Observation data (J2000 epoch)
- Constellation: Pegasus
- Right ascension: 23^{h} 21^{m} 41.7500^{s}
- Declination: +08° 53′ 12.704″
- Redshift: 0.017969±0.00000667
- Heliocentric radial velocity: 3,214±19 km/s
- Distance: 175.47 ± 5.89 Mly (53.800 ± 1.805 Mpc)
- Group or cluster: NGC 7619 group (LGG 473)
- Apparent magnitude (V): 13.57

Characteristics
- Type: SB0
- Size: ~89,900 ly (27.57 kpc) (estimated)
- Apparent size (V): 1.2′ × 0.9′

Other designations
- 2MASX J23214177+0853129, UGC 12542, MCG +01-59-062, PGC 71192, CGCG 406-085

= NGC 7634 =

Galaxy in the constellation Pegasus

NGC 7634 is a barred lenticular galaxy in the constellation of Pegasus. Its velocity with respect to the cosmic microwave background is 2844±32 km/s, which corresponds to a Hubble distance of 41.94 ± 2.99 Mpc.
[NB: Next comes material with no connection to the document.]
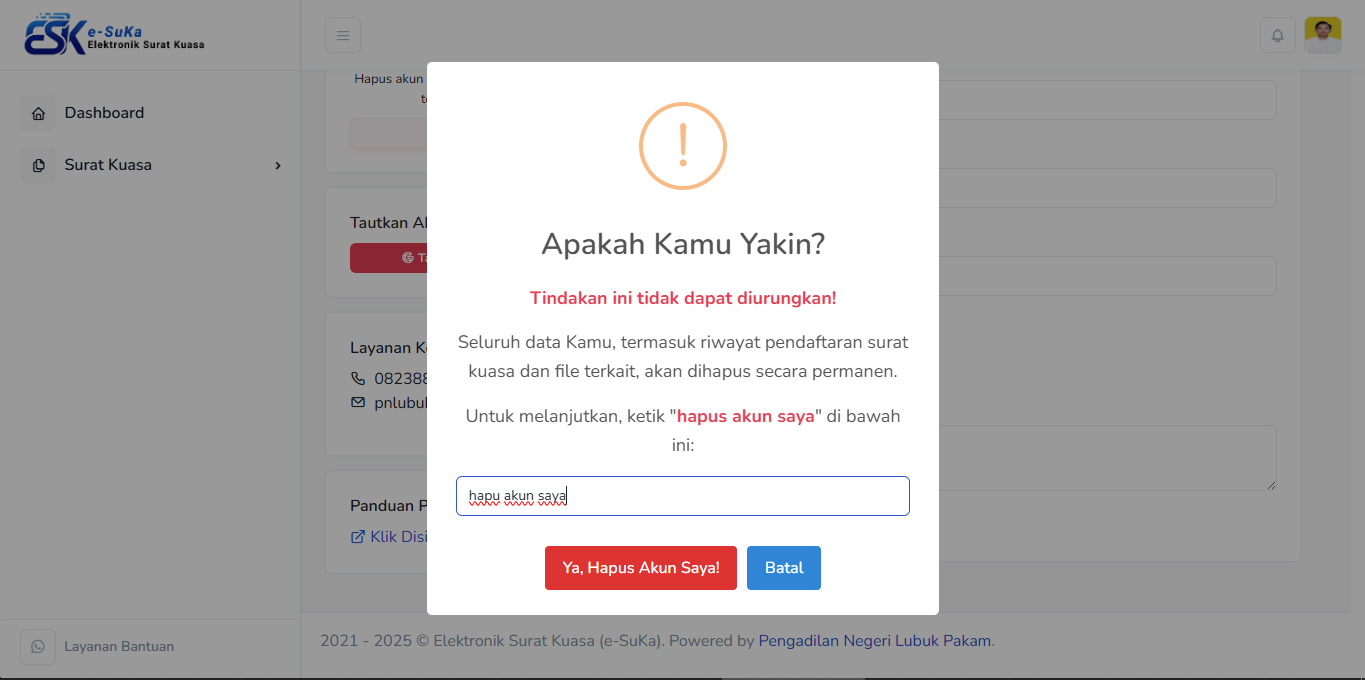The width and height of the screenshot is (1365, 680).
Task: Toggle the sidebar hamburger menu button
Action: pyautogui.click(x=343, y=36)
However, six non-redshift measurements give a farther mean distance of 53.800 ± 1.805 Mpc. It was discovered by German-British astronomer William Herschel on 26 September 1785.

== NGC 7619 group ==
NGC 7634 is a member of the NGC 7619 group (also known as LGG 473). This galaxy group contains at least 25 members, including NGC 7518, NGC 7557, NGC 7562, NGC 7604, NGC 7608, NGC 7610, NGC 7611, NGC 7612, NGC 7619, NGC 7623, NGC 7626, NGC 7631, NGC 7648, IC 1474, and eight others.

== Supernova ==
One supernova has been observed in NGC 7634:
- SN 1972J (Type I, mag. 15) was discovered by Luisa Pigatto on 13 August 1972.